Pollution plastique

La question qu’on se pose aujourd’hui : quelle est l’ampleur de le pollution par les matières plastiques ? On produit chaque seconde dans le monde 10 tonnes de matières plastiques à usage unique ou limité dans le temps, sous la forme de bouteilles, de sacs, d’emballages, de gobelets, de flacons ou de textiles. Une très grande partie de ces objets est rapidement jetée, sans être recyclée. Parfois à notre insu, car comment imaginer que le simple fait de laver en machine 6 kg de textiles synthétiques provoque la libération dans les eaux de rinçage de quelque 500 000 fibres de polyester et 700 000 fibres d’acrylique ? Depuis 1950, 300 millions de tonnes de ces plastiques se sont déversées dans les océans, essentiellement via les fleuves Niger, Nil, Indus, Gange, Yangzi Jiang, Mékong et Amour, mais pas l’Amazone qui ne traverse aucune zone urbanisée d’importance. 90% des ces déchets tombent au fond des océans, où, à l’abri de la lumière et de l’oxygène, ils mettront des millions d’années à se décomposer. Le reste flotte à la surface de l’eau. 88% de la surface des océans est dorénavant impactée, y compris les zones les plus reculées. Il existe dans l’océan Pacifique un « septième continent », vaste décharge de la taille de trois fois la France constituant un vortex, autrement dit un tourbillon poussé par les courants marins. Quatre autres vortex, de plus petite taille, ont également été localisés dans le monde. Le plastique, on le sait, n’est pas biodégradable, et met des siècles à disparaître : 450 ans pour les sacs et les bouteilles plastiques en polyéthylène, matériau néanmoins 100% recyclable, et 1 000 ans pour le polystyrène.

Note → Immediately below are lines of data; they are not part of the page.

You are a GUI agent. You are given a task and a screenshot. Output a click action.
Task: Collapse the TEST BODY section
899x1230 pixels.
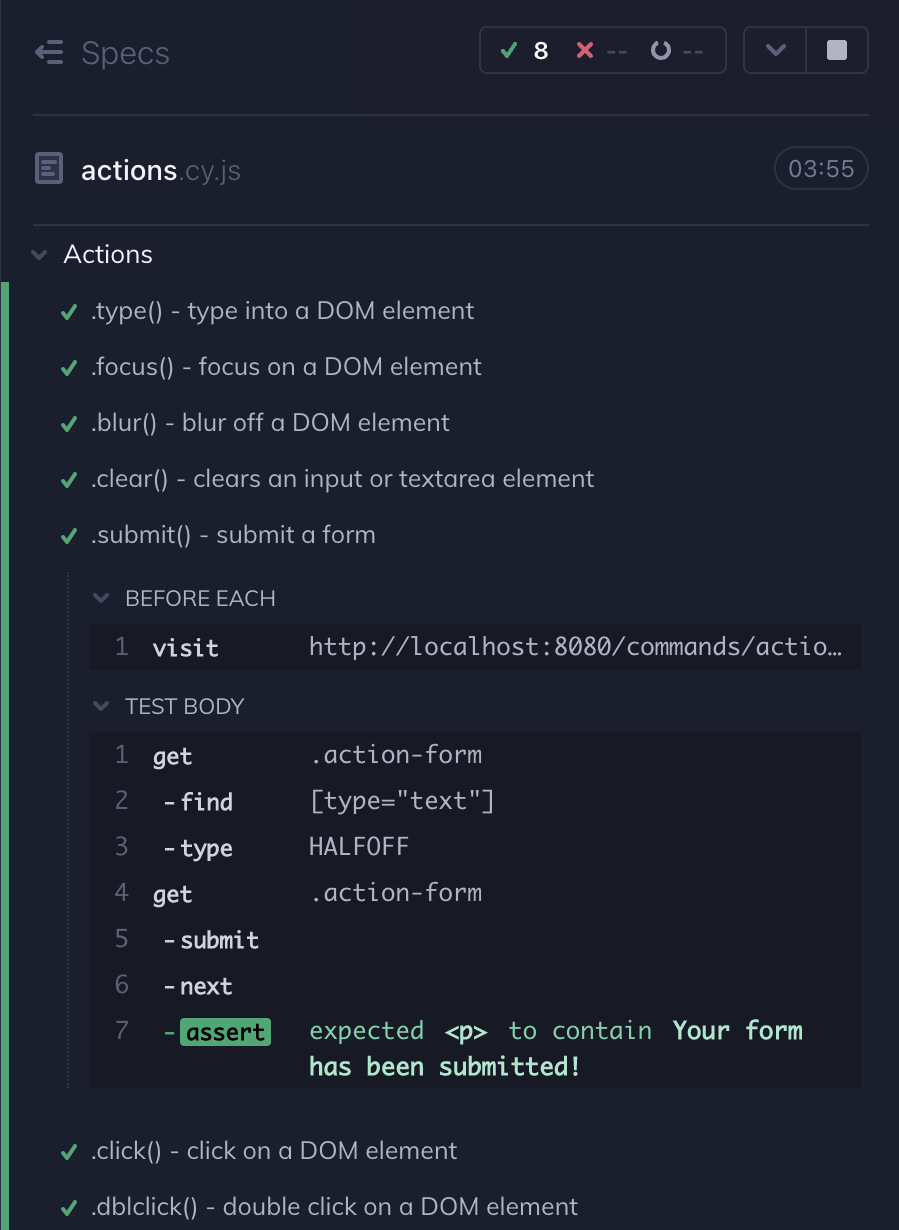pyautogui.click(x=100, y=706)
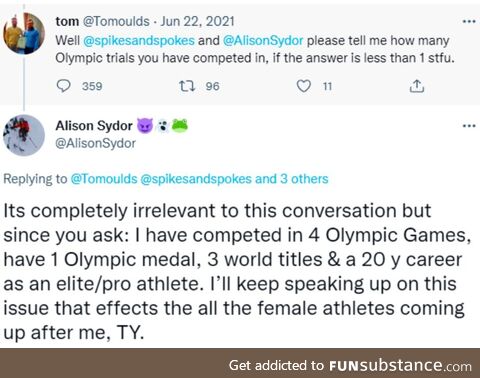480x378 pixels.
Task: Click the reply speech bubble icon
Action: [63, 86]
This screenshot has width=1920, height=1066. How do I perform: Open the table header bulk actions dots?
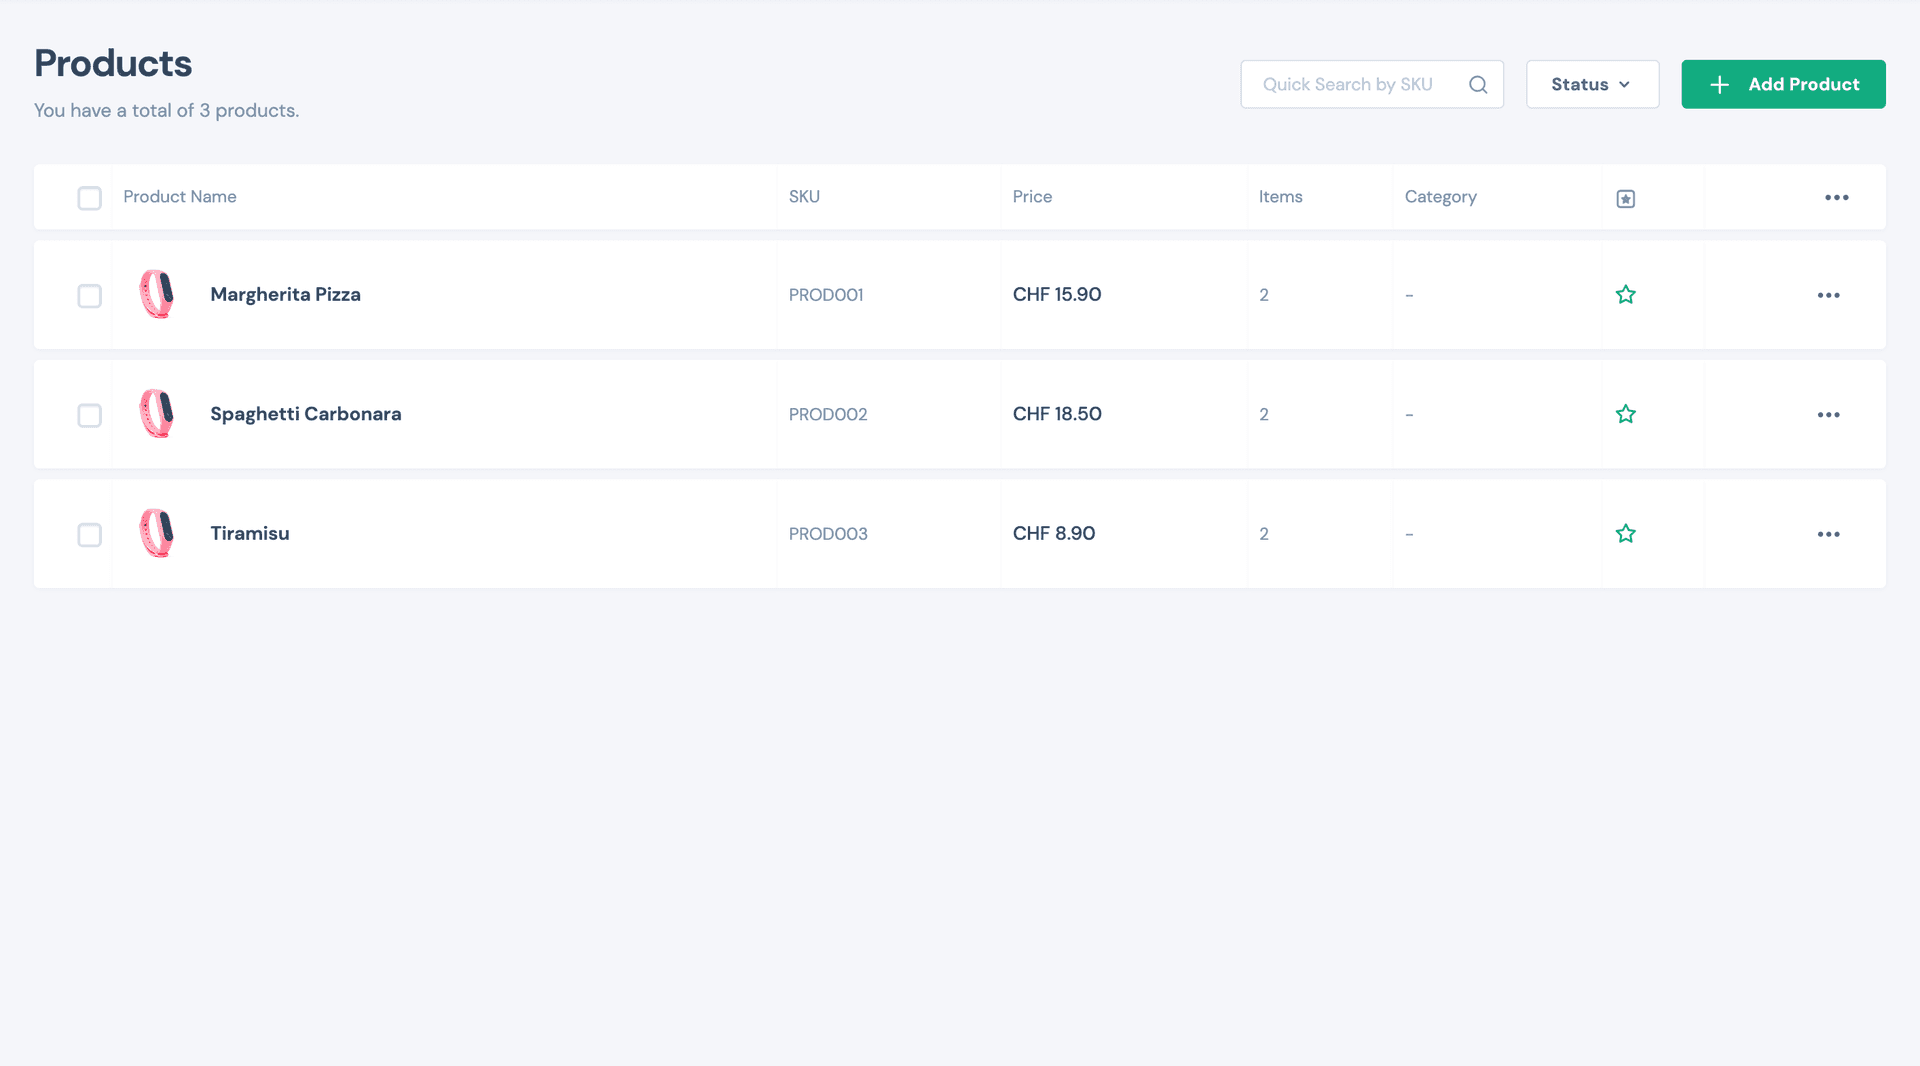[1836, 198]
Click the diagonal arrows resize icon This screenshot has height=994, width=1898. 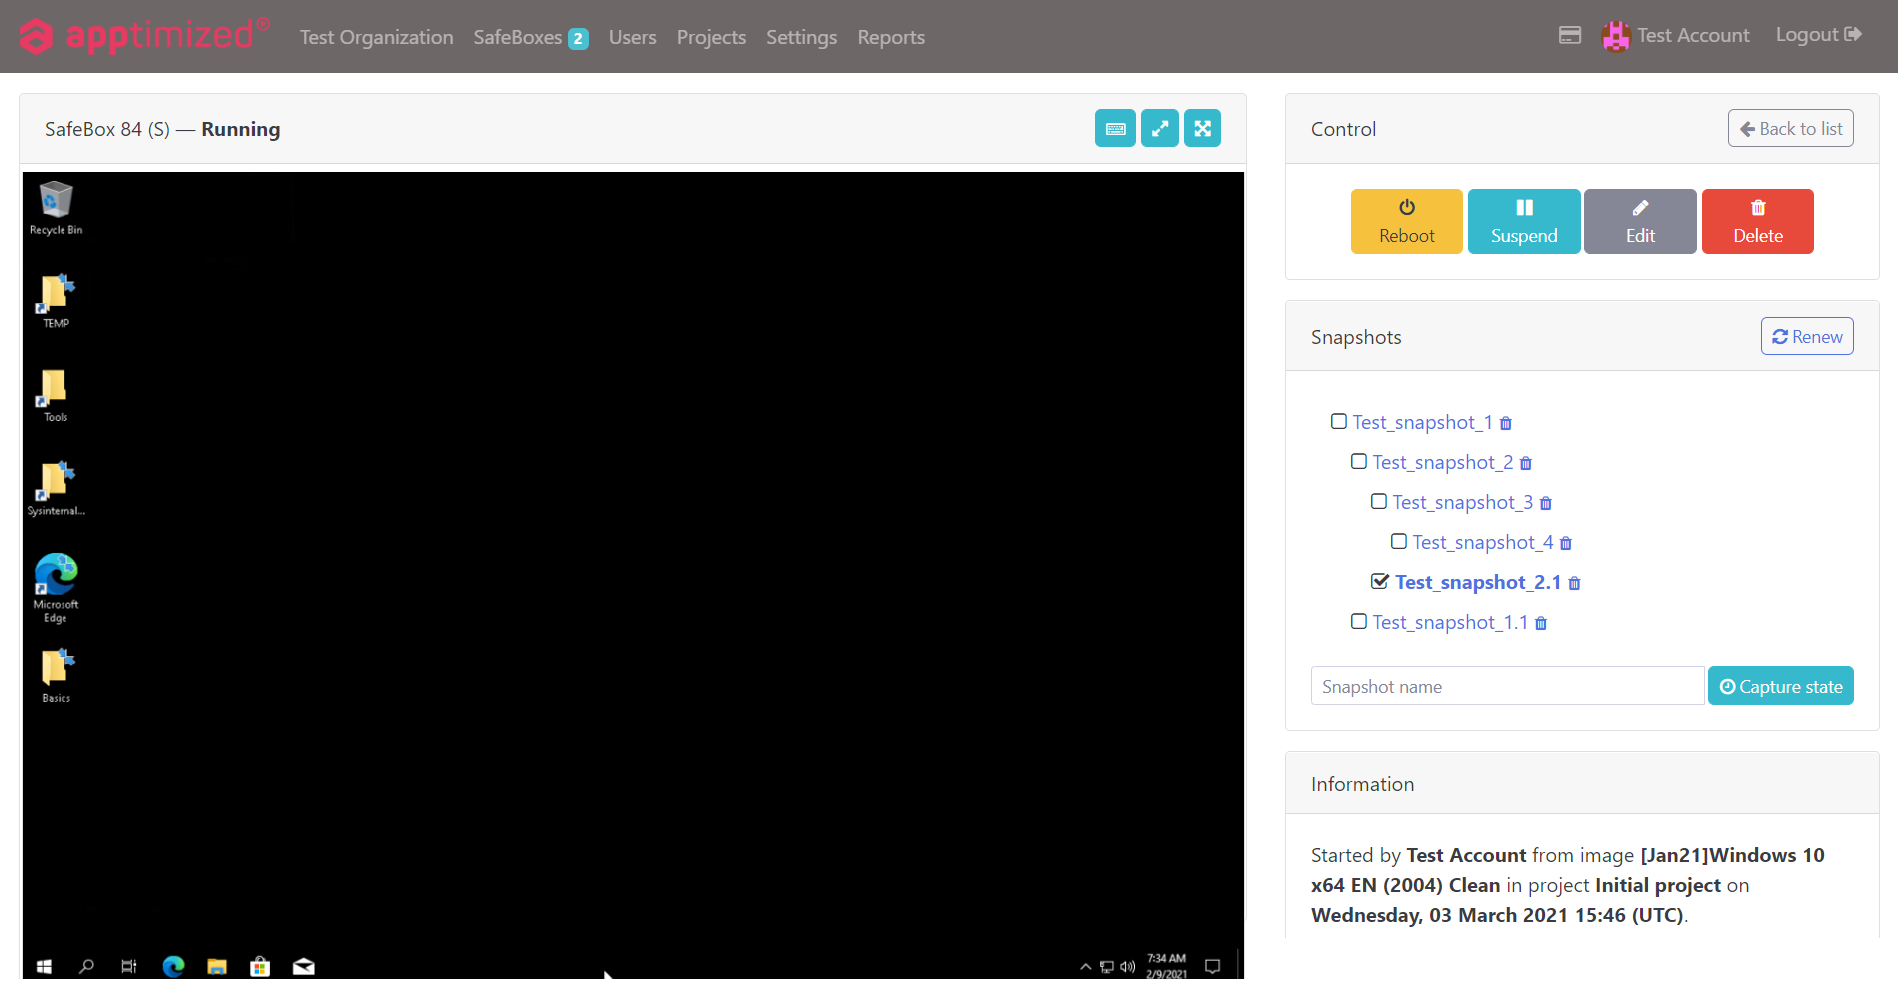1159,129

Disparaître est un bien grand mot,

Disparaître est un bien grand mot, car en réalité, ces plastiques finissent par se fragmenter en micro-débris puis en nano-particules indécelables à l’œil nu, qui causent par étouffement ou intoxication la mort des poissons, des cétacés et des oiseaux. On estime que 100 000 mammifères marins et 1 million d’oiseaux en sont victimes chaque année, et que, sur le même laps de temps, les amateurs de fruits de mer avaleraient plus de 10 000 de ces particules. Il devient peu à peu préférable d’opter pour des poissons élevés dans des fermes piscicoles biologiques où la qualité de l’eau et de l’alimentation est contrôlée, plutôt que pour des spécimens sauvages pêchés en pleine mer. La Tanzanie vient d’adopter une mesure exemplaire : interdire totalement l’usage des emballages et bouteilles plastiques sur son territoire.

Sans attendre que nos gouvernants lui emboîtent le pas, nous pouvons dès à présent opter pour des sacs réutilisables en papier ou en fibres naturelles, des bouteilles et des pots en verre (à condition de les recycler), de l’eau du robinet plutôt que conditionnée, des gourdes, et des achats alimentaires en vrac quand cela est proposé.